=== Stated task 1 ===
Answer these questions about the story summary:
(a) What collection of poems was in Uncle Gabe's bedroom?
(b) How long is the journey Alex and Chase make through Armstrong space?
(c) Who marooned Christopher Sim on the planet?

=== Text block ===

+++

Dellaconda itself is the next destination, as Chase and Alex continue their hunt for Hugh Scott. Alex visits Christopher Sim’s home and the school where he taught before the war; both are maintained as shrines to his memory. He locates and meets with Hugh Scott, in spite of Scott’s obvious reluctance. Scott will not say anything about theTenandrome mission, except to confirm that the survey ship found something and that there was a good reason to keep it secret. Alex startles Scott by guessing that the Tenadrome had found a Dellacondan warship, but Scott will say no more.

The mystery begins to unravel. Alex and Chase decide that whatever the Tenandrome found, Lesha Tanner had found it first, 200 years before. Alex has an inspiration – the location of the missing something is obliquely described in a poem by Walford Candles, to whom Tanner must have confided the secret. A collection of Candles' poems, Rumors of Earth, had been in Uncle Gabe’s bedroom when Alex returned, and was open to that poem. Gabriel Benedict must have had the same insight. Alex is able to find the university researcher who helped his uncle work with the clues in Candles’ poem and who identifies a location about 1,300 light years into the Veiled Lady as the primary locus of search.

Alex and Chase rent a ship and begin a two-month journey through Armstrong space. At their destination, they find a red dwarf star with two planets in its habitable zone. One appears to be a terrestrial world and they move toward it. From a distance, they are able to see something artificial orbiting this world. Moving closer, they can see first that it is a ship, then that it is a warship, and then that it is a Dellacondan warship. Finally, they can make out clearly the ship’s insignia – the famous markings of Corsarius, Christoper Sim’s own.

They board the ship and find that the Corsarius has power and appears functional. Indeed, the ship appears virtually normal, aside from a few mechanical malfunctions due to age. They play back the captain’s log, and unexpectedly find that it ends before the battle at Rigel at which Sim died. They listen to the whole record and hear a Sim’s-eye view of the history of the Resistance. It becomes clear that as time had passed, Sim became increasingly angry at the shortsightedness of the major human worlds and increasingly disturbed by the casualties among “our finest and bravest.” Toward the end, “his anger flared: there will be a Confederacy one day, . . . but they will not construct it on the bodies of my men.”

Gradually, Alex works out the answer. Christopher Sim became disillusioned with the war and wanted to sue for peace. His brother Tarien and other Resistance leaders seized him and marooned him on this planet to keep him from surrendering. Alex confirms this by searching the planet in a lander and finding Sim’s camp. There is no indication there what happened to Sim.

+++

=== Saved data entries ===
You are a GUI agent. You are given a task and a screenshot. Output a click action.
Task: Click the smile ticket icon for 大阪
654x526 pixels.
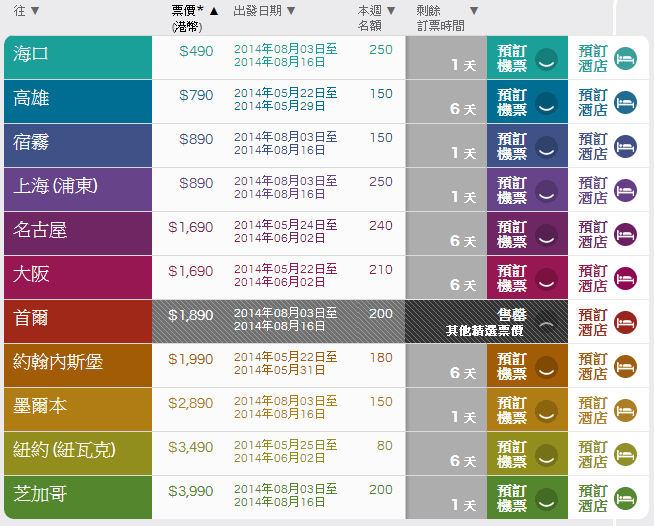point(546,279)
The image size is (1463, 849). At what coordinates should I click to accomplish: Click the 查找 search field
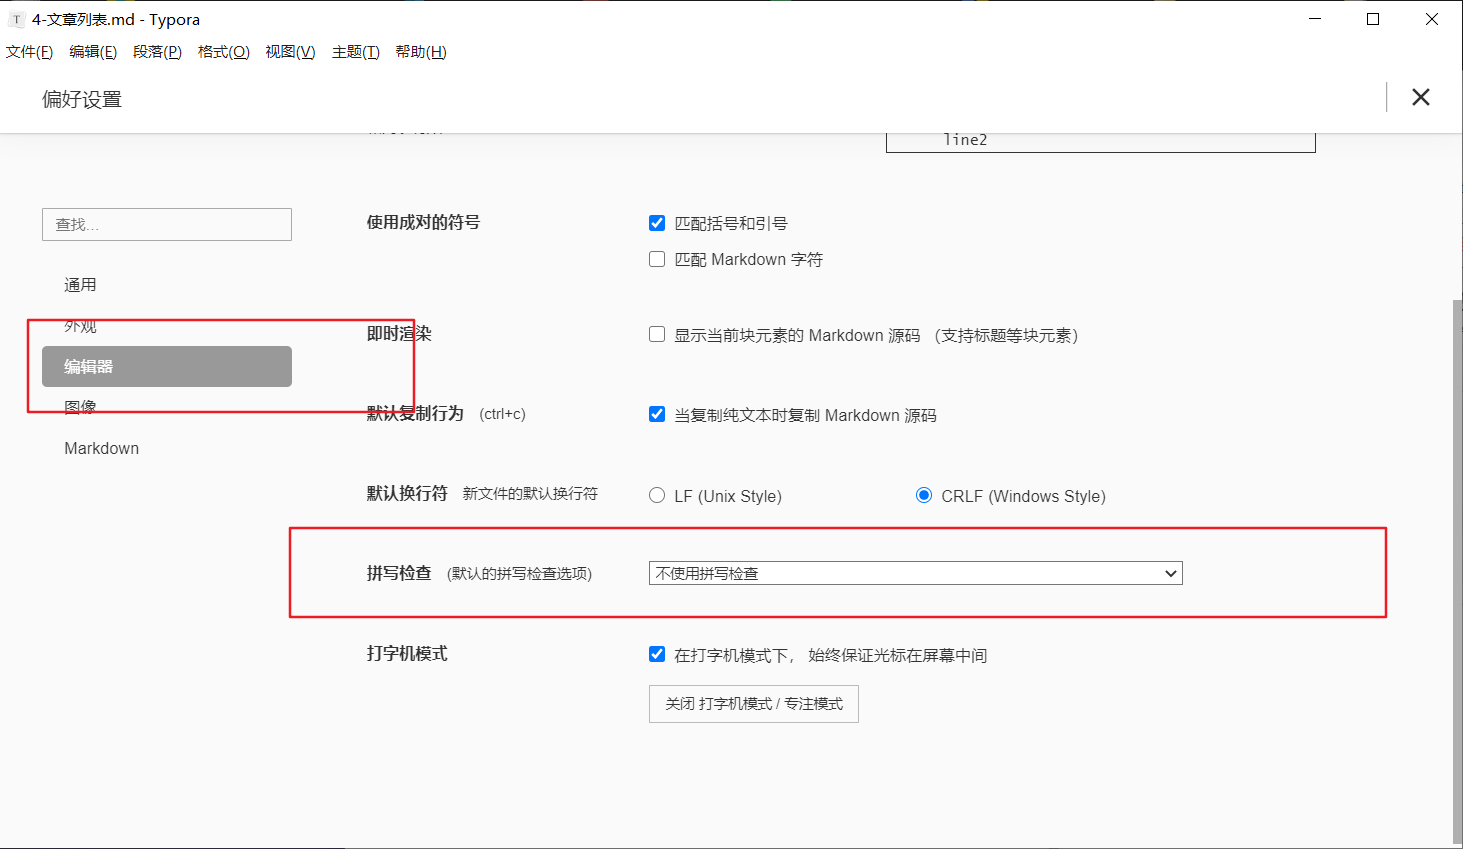pos(166,224)
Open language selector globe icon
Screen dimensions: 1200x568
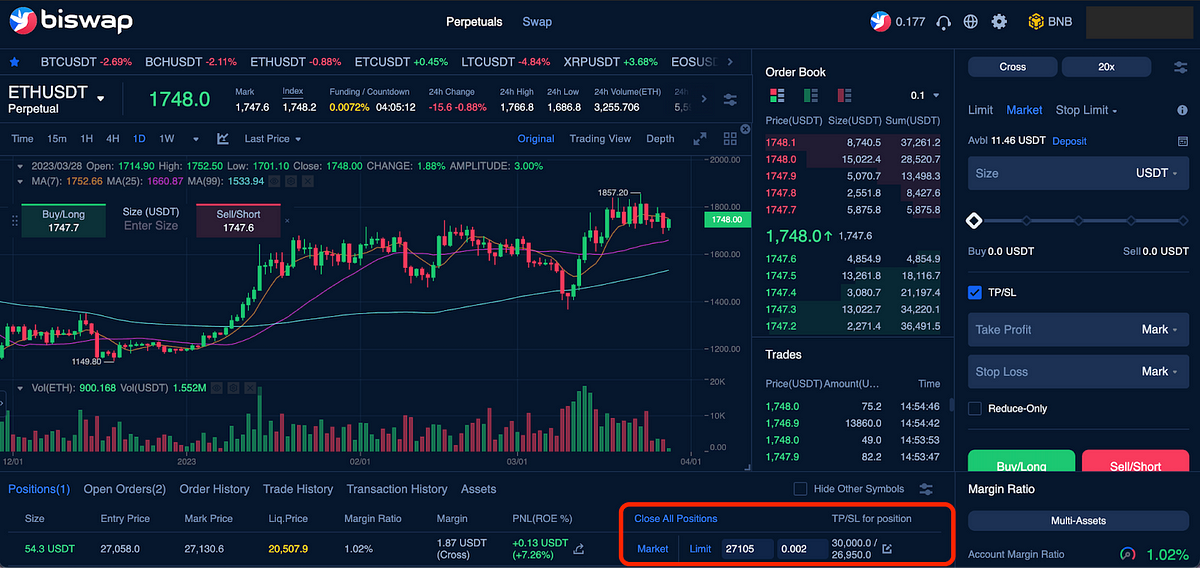970,21
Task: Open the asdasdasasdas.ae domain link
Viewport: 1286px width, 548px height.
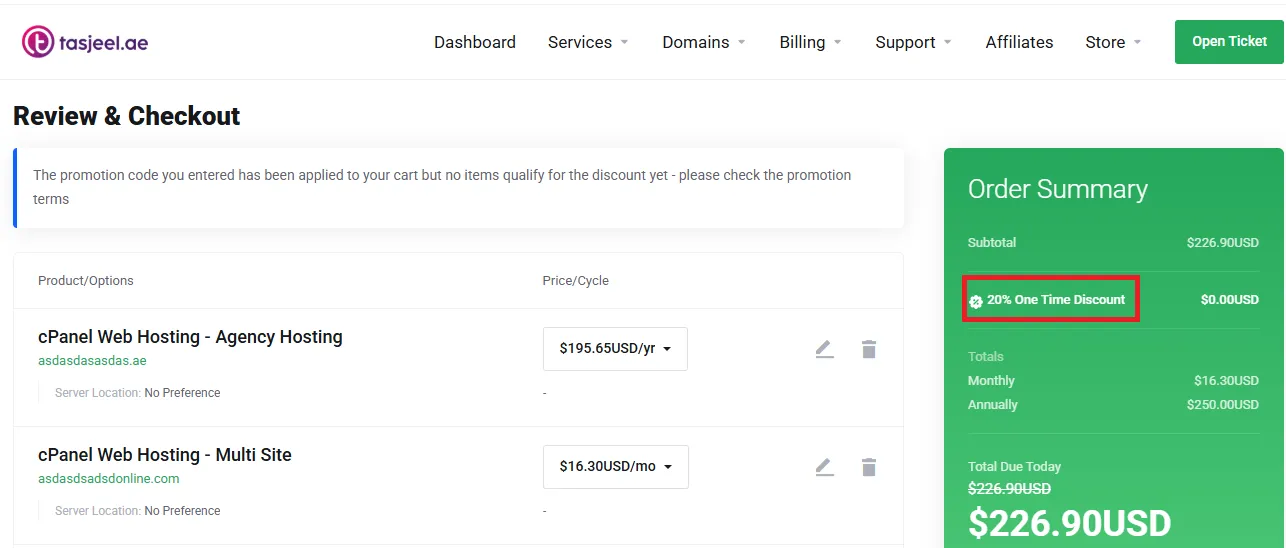Action: click(x=92, y=361)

+++

=== Stated task 2 ===
Put the records, starting with the line containing "Open language selector globe icon" and going on through the end of the records, into a Markdown table with the columns Row and Line. Leave out blank lines and pictures.

=== Output 1 ===
(a) Rumors of Earth
(b) Two months
(c) His brother Tarien and other Resistance leaders

=== Output 2 ===
| Row | Line |
|---|---|
| 1 | Open language selector globe icon |
| 2 | Screen dimensions: 1200x568 |
| 3 | 970,21 |
| 4 | Task: Open the asdasdasasdas.ae domain link |
| 5 | Viewport: 1286px width, 548px height. |
| 6 | Action: click(x=92, y=361) |